EXERCISE AIM:
Show every row that contains the string "dimensions", copying each row in full. Case counts.

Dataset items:
---*---

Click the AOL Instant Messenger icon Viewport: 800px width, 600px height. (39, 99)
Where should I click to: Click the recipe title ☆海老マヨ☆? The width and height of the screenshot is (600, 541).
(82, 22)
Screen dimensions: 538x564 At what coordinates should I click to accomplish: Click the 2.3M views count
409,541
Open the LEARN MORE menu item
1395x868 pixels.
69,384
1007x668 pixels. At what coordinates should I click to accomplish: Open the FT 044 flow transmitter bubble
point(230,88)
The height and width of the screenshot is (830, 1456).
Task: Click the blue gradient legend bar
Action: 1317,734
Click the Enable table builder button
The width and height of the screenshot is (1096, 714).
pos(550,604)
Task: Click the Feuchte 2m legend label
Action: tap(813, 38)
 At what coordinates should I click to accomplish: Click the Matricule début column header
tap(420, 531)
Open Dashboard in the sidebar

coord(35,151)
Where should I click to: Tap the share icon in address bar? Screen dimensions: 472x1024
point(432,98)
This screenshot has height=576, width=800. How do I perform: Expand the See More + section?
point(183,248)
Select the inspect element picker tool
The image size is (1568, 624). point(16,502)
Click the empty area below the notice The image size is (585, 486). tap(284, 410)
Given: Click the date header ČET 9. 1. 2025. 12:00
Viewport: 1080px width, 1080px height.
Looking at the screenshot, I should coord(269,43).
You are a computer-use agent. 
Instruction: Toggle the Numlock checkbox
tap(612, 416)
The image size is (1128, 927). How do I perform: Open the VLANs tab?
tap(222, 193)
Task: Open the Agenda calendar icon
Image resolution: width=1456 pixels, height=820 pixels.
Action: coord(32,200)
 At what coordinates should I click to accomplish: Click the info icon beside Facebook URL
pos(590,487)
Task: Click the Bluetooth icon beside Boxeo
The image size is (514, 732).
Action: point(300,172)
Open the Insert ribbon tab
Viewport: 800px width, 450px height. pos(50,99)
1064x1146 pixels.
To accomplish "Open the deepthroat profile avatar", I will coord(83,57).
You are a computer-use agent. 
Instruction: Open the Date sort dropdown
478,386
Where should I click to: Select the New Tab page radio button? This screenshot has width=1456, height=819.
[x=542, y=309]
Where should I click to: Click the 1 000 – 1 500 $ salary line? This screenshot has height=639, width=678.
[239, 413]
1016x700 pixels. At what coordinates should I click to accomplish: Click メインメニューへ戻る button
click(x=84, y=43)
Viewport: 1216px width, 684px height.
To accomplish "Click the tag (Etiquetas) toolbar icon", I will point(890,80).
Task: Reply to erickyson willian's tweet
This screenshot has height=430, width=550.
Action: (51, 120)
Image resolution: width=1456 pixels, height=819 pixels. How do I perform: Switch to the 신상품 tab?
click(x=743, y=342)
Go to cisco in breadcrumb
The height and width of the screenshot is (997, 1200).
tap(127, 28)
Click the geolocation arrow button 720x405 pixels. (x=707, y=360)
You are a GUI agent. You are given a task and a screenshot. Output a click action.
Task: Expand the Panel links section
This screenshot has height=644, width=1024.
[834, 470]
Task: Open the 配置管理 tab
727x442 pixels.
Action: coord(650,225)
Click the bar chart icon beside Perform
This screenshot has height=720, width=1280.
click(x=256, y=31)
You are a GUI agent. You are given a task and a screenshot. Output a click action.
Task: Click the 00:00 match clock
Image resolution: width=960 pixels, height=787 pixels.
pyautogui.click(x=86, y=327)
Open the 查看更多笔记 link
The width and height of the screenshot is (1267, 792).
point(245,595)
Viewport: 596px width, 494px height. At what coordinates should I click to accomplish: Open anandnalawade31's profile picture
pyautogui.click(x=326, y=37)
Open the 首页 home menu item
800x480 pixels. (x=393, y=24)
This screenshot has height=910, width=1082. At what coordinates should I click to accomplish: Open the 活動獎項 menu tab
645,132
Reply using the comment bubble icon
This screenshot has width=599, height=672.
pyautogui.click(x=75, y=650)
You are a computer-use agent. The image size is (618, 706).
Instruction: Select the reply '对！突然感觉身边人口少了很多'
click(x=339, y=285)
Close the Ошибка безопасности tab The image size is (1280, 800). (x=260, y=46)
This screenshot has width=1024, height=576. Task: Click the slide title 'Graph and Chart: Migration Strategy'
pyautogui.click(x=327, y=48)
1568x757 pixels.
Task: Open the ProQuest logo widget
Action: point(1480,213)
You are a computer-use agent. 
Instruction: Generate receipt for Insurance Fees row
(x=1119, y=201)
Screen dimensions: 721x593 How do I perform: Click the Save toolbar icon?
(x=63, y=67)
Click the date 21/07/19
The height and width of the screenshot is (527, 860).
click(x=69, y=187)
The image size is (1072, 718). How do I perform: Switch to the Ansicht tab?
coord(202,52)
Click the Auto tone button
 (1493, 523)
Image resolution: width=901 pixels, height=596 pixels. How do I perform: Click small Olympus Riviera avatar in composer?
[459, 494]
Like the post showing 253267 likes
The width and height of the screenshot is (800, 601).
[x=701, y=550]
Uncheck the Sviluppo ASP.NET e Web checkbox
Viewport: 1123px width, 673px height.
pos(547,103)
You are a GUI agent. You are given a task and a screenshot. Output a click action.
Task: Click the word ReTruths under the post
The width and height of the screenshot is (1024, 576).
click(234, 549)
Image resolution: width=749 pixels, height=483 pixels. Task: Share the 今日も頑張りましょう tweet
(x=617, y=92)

---*---

IN RESPONSE:
Screen dimensions: 538x564 At what coordinates should I click to accomplish: Click the 2.3M views count
Where should I click to: Tap the share icon in address bar? Screen dimensions: 472x1024
Screen dimensions: 721x593 How do I perform: Click the Save toolbar icon?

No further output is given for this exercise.